DOCUMENT
On the other hand, the RM948 million ICPT surcharge to non-household customers will be passed through via a staggered ICPT implementation only from March 1, 2019. Part of this surcharge, amounting to RM564 million, will be funded from the savings resulting from the cost and revenue adjustment of TNB for 2018, which was agreed during the base tariff determination in RP2 under the IBR framework.

Based on the pattern of escalating fuel costs for electricity generation, it is inevitable that both energy producers and consumers in the country will have to bite the bullet and brace themselves for potential higher costs and consequently stiffer tariff adjustments.

For consumers especially, they can make proper financial planning with an ICPT and bill calculator, which is accessible at www.myelectricitybill.my. The calculator will help them forecast their monthly electricity bill from January 2019 to December 2020. It is also advisable that consumers re-evaluate their consumption patterns and seek ways to reduce unnecessary power usage and wastage.

When one takes a long hard look at power consumption, there can be several ways to pare down electricity bills through common sense and more efficient use of equipment and appliances. A good source of reference is the TNB website, which provides useful tips on saving electricity consumption.

In addition, TNB, through its Home Energy Report (HER), educates customers on energy usage so that they can make informed choices on cost savings and control their energy bills. The HER also aims to increase customer satisfaction, create public awareness on energy efficiency and meet the country’s energy efficiency goal.

WHAT THIS EXERCISE ASKS
**A)** Copy word for word the stretch of the passage on electricity costs from "On the other" through "the IBR framework.".
**B)** Summarize the passage on electricity costs in two sentences.

LISTED RECORDS
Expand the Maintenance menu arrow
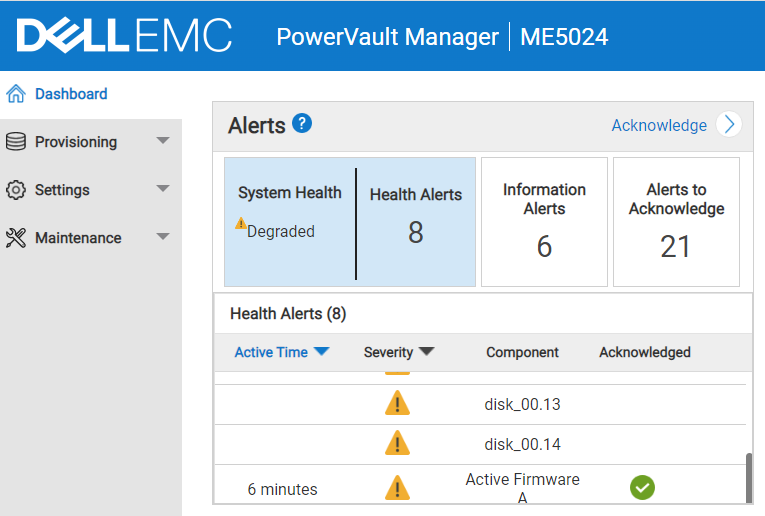The image size is (765, 516). coord(163,237)
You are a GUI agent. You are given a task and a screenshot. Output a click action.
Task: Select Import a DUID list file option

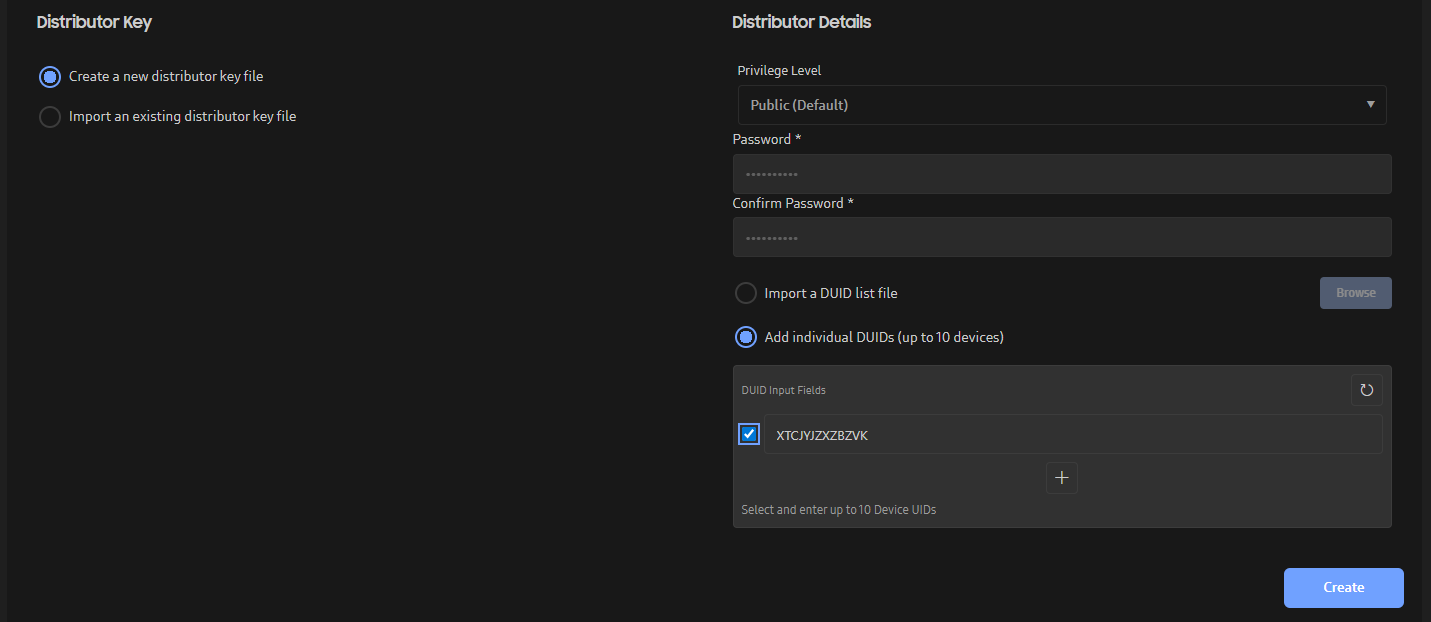tap(746, 293)

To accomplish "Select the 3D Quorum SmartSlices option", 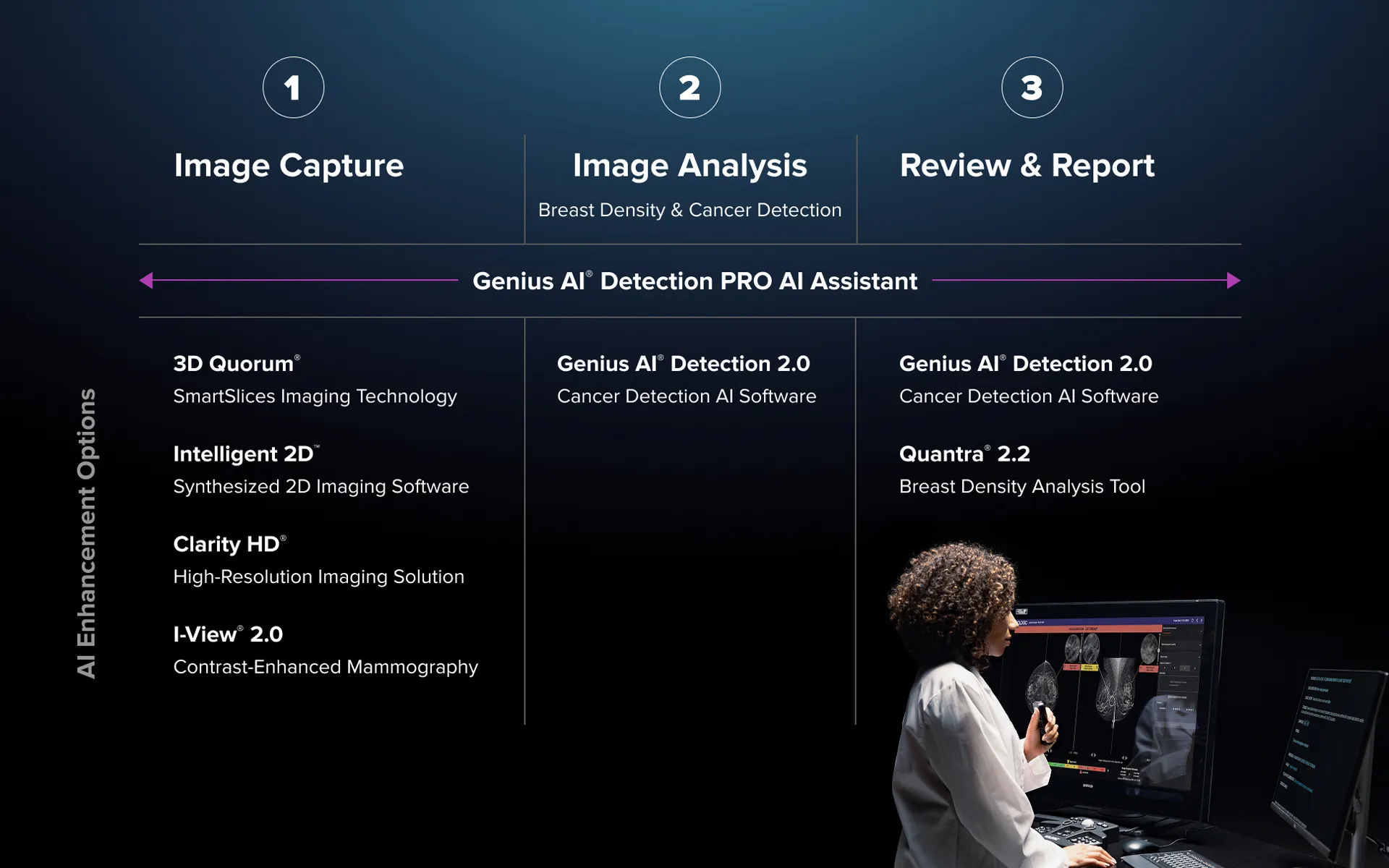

PER-TASK ANSWERS
**A)**
On the other hand, the RM948 million ICPT surcharge to non-household customers will be passed through via a staggered ICPT implementation only from March 1, 2019. Part of this surcharge, amounting to RM564 million, will be funded from the savings resulting from the cost and revenue adjustment of TNB for 2018, which was agreed during the base tariff determination in RP2 under the IBR framework.

**B)** An RM948 million ICPT surcharge on non-household customers will be passed through in stages from March 1, 2019, and RM564 million of it will be funded from savings in TNB's 2018 cost and revenue adjustment. As fuel costs for electricity generation keep rising, consumers are advised to plan with the ICPT and bill calculator, cut unnecessary power use, and rely on TNB's website tips and Home Energy Report to control their bills.